Die Frage ist nun also, wie sich die Moral dann erklärt respektive woher das Gebot kommen soll, nicht töten zu sollen. Im Zuge der Aufklärung wurde versucht, eine objektive Moralkonzeption zu erarbeiten, die die Gottesannahme braucht, ohne Gott anzunehmen. Da solch objektivistische Konzeptionen jedoch auch bei bürgerlichen Philosoph*innen tatsächlich auf viel Widerstand stoßen, gibt es tatsächlich wenig Vertreter*innen, die eine wirklich seinsfundierte, vollkommen von der Menschheit abgekapselte Moral verteidigen.

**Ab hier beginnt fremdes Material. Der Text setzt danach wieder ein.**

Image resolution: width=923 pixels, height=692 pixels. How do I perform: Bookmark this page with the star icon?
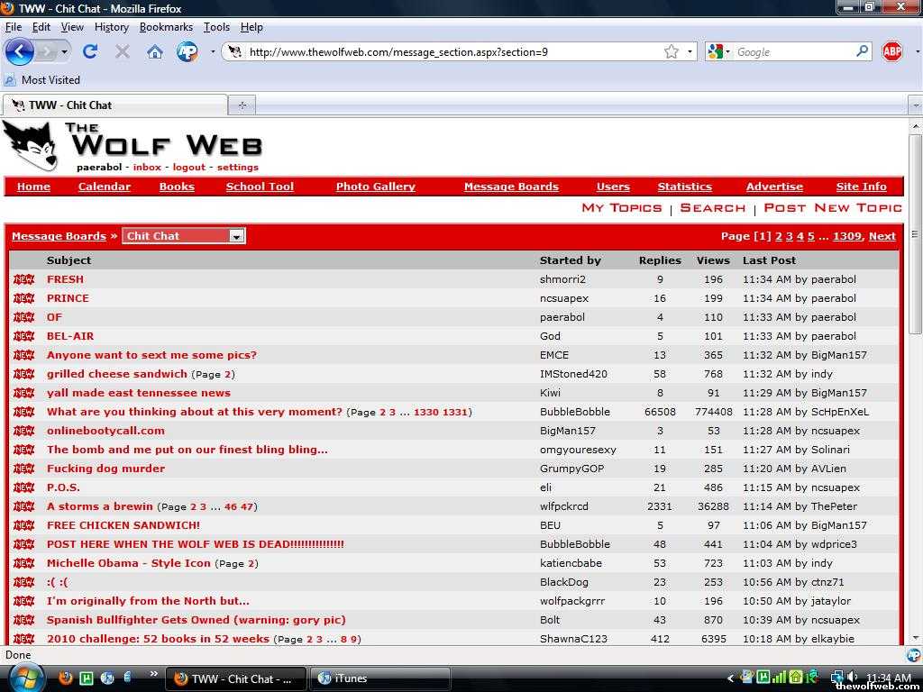672,52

So sind der Utilitarismus und die Philosophie Immanuel Kants auch nicht seinsfundiert, sondern stark subjektabhängig. Leo Trotzki beispielsweise geht auf den Utilitarismus ein und beschreibt ihn als „jesuitisches Prinzip“. Der Utilitarismus ist eine Moralkonzeption, die vom Nutzen und/oder Glück des Einzelnen abhängig von der Gemeinschaft ist. Moralisch wertvoll sei all das, was das eigene Glück, also die Negation von Unlust und Leid, abstrahiert vom gesamtgesellschaftlichen Glück bezweckt. Besonders nach John Stuart Mills ist der Utilitarismus als Konzeption zu verstehen, die eine ziemlich widersprüchliche Annahme der Moral an sich macht. Das Glücksprinzip, also wenn man etwas moralisch gutes tue, was auch allen zugutekommt, kann aufgehäuft werden, was die Entgegnung zulassen muss, dadurch utilitaristisch nicht-moralische Dinge ausdrücklich machen zu dürfen. Also: wenn man einem Menschen das Leben rettet und am nächsten Tag erneut einem Menschen das Leben rettet, könnte man nach utilitaristischer Prämisse am dritten Tag einen Menschen töten, denn die Reduktion des Glückskontos wäre nur -1, bei +2 moralisch guten Handlungen.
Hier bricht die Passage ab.